Modeldi, peki ama gerçek değil miydi, zorla mı yaratılmıştı? Hayır.

Tereşkova’dan zorla yaratılmış bir model gibi bahsediyorlar. Rejim, bir kahramana ihtiyaç duyuyordu ve işte, Valentina buradaydı. Babası ve annesi işçiydi, babası Anayurt Savaşı’nda cephede ölmüştü ve “cesur annesi çocukları için mücadele etmeye devam etti”.[1]

Müstehzi ifadelerle anlatılan bu yaşam öyküsü gerçek ama! Hem de bir kişinin öyküsü değil ki, milyonların öyküsü. Sanki “Hruşçov’un Komünist Partisi” kendi prestijini arttırmak için zar zor böyle birini bulmuş da öne çıkarmış gibi yazıyorlar. Oysa herkes Valentina olabilirdi. Anayurt Savaşı’nda ölen milyonların milyonlarca çocuğundan biri olabilirdi Valentina’nın yerinde. Tereşkova’nın Sovyet düşmanlarınca yazılan hikayelerinde, neyle dalga geçeceğini, Sovyetler’in büyük başarısını nasıl yereceğini bilemeyenlerin alayları, okuyanı adeta çileden çıkarıyor.

Peki, biraz da biz alay edelim. Tereşkova fabrikada çalışırken paraşütle atlamaya ilgi duymaya başlamış ve yerel bir grupla birlikte bu alanda epey ilerlemiş, sonra kozmonot olma süreci başlamış. Fabrika işçisi olup bir yandan dışarıdan okulunu bitiren, bir yandan doğa sporları ile uğraşıp kendini geliştiren bir genç kadının hayatı, sizi kıskandırmıyor mu? Hangimizin, daha doğrusu aileden zengin olmayan hangimizin, böyle bir hobi edinip kendini geliştirecek imkanları var daha yirmili yaşlarında? O tarihten 50 yıl sonra, kapitalist sistemde hangi fabrika işçisi bunu yapabiliyor?

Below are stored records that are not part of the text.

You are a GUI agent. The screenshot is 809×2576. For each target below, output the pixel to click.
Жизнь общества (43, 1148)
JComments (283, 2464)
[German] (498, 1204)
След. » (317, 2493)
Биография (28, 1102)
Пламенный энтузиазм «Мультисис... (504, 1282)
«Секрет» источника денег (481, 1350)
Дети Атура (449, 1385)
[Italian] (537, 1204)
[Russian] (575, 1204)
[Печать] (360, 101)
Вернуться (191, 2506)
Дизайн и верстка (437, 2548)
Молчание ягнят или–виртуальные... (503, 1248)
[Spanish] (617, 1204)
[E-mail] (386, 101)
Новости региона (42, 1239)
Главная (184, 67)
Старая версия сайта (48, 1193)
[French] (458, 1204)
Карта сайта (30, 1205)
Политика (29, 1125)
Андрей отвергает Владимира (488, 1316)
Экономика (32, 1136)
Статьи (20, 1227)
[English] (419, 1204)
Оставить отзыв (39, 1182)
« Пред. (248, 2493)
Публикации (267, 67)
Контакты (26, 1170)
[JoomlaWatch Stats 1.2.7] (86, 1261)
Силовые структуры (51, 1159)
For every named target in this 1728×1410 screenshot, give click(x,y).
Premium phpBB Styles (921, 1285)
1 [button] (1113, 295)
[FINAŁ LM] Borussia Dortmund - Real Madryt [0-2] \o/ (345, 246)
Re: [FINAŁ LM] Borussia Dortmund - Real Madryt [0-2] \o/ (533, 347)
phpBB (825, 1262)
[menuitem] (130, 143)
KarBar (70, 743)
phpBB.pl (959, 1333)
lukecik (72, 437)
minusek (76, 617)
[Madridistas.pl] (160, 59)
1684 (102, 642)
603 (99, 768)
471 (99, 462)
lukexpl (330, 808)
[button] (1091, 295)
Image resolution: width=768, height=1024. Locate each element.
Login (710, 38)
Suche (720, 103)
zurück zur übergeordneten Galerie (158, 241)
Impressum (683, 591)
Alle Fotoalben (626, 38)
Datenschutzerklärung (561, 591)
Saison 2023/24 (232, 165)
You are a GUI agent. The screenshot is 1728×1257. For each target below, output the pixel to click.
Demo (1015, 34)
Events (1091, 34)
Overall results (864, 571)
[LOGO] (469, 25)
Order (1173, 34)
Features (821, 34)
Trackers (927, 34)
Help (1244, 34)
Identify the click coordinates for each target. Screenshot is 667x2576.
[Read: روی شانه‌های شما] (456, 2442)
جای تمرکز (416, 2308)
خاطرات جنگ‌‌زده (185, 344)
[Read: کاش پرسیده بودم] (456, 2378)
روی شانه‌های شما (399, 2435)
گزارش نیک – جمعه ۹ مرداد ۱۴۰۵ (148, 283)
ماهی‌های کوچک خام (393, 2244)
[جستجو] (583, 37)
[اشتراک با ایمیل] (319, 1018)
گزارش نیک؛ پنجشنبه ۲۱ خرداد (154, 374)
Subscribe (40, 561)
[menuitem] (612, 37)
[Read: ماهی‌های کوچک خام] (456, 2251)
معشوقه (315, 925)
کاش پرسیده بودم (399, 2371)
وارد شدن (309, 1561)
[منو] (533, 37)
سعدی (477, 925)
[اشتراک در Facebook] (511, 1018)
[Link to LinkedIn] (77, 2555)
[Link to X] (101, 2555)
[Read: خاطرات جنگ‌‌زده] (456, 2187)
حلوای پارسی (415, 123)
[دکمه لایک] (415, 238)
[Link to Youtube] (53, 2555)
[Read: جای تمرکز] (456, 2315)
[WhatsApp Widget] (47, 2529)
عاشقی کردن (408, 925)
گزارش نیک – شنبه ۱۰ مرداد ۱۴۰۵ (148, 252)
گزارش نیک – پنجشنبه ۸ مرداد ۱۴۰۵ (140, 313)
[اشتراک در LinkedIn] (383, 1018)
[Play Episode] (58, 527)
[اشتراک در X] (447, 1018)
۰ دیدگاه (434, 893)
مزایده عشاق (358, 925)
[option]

Tereşkova gerçekten de bir model. Hem de çok güzel bir model. Sovyetler’in bir anlamda gerçeği. Gerçek olduğu için de, kapitalist sistemin savunucularını çok sinirlendiriyor.

Cinsiyetçilik mi dediniz?

Sovyetler Birliği’nin önce uzaya ilk erkeği, sonra da ilk kadını göndermesi, kapitalist dünyanın hâlâ hazmedemediği başarılar. Öyle ki, ne diyeceklerini, bu başarıyı nasıl gölgeleyeceklerini şaşırmışlar.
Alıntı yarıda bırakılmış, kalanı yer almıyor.